La baisse des prix agricoles en 2024, en particulier dans les productions végétales, a fait reculer la production agricole de 7,5 % en valeur, selon les comptes prévisionnels de l’Insee publiés hier, le 12 décembre 2024. Et l’excédent brut d’exploitation moyen (EBE) par exploitation recule de 26 % à 66 450 €.

« Une fragilisation du secteur agricole », pour les chambres d’agriculture

Pour Chambres d’agriculture France, les comptes prévisionnels de l’agriculture « attestent d’une fragilisation du secteur agricole, à l’heure où les défis sont nombreux qui exigent des capacités de financements supplémentaires », soulignent-elles dans un communiqué.
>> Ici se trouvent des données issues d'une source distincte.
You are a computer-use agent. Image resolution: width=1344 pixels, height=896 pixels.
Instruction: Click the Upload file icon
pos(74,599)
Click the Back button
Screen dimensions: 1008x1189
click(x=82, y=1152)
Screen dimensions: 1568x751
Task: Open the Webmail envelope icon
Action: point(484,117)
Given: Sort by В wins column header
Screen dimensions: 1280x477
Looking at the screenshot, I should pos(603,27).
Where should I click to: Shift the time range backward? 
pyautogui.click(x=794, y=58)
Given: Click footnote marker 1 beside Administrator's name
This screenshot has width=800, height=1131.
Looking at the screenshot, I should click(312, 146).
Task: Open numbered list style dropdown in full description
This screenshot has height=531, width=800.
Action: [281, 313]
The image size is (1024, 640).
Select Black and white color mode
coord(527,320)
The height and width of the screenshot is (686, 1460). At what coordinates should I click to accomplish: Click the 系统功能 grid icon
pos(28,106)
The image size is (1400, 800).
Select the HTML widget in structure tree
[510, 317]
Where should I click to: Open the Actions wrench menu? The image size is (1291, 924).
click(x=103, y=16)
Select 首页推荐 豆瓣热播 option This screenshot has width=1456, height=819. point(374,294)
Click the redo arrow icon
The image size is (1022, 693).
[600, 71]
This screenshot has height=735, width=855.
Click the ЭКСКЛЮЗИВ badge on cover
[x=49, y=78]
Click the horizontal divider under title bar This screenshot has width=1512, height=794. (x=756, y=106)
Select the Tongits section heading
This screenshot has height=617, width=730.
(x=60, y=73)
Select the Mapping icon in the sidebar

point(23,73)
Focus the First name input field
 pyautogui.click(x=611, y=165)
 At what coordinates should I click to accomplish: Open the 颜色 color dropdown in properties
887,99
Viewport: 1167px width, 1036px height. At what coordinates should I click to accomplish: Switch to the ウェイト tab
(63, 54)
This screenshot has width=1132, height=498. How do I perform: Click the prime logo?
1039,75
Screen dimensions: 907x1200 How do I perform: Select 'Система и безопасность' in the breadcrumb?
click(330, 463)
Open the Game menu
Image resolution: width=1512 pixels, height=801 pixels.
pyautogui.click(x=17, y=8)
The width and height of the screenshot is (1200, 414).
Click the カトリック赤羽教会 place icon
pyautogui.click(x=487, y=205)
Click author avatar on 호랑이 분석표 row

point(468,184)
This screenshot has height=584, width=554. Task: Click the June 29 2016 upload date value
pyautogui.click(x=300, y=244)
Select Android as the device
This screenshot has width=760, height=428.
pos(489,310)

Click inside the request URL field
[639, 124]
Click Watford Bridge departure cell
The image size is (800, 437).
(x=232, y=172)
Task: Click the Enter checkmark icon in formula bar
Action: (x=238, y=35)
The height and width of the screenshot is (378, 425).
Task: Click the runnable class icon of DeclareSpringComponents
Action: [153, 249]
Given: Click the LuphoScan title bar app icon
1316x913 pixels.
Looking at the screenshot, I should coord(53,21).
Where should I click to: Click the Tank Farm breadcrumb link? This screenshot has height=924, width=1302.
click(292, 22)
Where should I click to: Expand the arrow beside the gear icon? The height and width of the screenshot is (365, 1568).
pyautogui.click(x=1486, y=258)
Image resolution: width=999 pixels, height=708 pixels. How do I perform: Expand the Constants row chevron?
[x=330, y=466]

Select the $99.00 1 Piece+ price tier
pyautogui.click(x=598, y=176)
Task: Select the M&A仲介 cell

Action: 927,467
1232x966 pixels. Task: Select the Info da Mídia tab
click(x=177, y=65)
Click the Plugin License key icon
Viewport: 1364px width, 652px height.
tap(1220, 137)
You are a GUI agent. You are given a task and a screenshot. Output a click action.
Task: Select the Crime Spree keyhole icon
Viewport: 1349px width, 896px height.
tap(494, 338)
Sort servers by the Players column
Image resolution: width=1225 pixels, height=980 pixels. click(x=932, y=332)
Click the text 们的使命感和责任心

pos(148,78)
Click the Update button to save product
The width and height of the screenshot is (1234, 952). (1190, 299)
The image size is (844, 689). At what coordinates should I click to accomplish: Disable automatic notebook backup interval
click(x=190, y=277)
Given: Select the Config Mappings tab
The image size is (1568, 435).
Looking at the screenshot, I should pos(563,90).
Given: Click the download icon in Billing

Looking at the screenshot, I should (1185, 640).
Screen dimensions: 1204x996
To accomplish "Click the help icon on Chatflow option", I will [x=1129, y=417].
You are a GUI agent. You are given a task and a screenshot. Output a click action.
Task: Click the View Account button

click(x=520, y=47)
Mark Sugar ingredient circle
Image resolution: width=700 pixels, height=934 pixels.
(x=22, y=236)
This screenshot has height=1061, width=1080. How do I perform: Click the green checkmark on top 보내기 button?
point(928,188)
« Le solde disponible par exploitation, qui découle de l’EBE duquel ont été déduites les annuités d’emprunts et les cotisations sociales de l’agriculteur, fléchit de 44,7 % pour atteindre 29 340 €. Ces résultats surviennent aussi à un moment où les agriculteurs ne cessent d’exprimer leurs préoccupations quant à la pérennité de leur outil de production et de leurs exploitations agricoles et des craintes générées par la signature récente de l’accord entre l’Union européenne et le Mercosur et de ses conséquences attendues. »

Sébastien Windsor, le président des chambres d’agriculture, complète : « Avec un solde disponible de moins de 30 000 €, on ne peut pas demander aux agriculteurs d’investir dans les transitions. Il y a urgence à redonner de la compétitivité à nos exploitations. Cela passe par des mesures de simplification, des aides fiscales… Il y a urgence à lever les freins et donner des moyens massifs pour accompagner les agriculteurs. »

Revenus « en berne », « catastrophiques »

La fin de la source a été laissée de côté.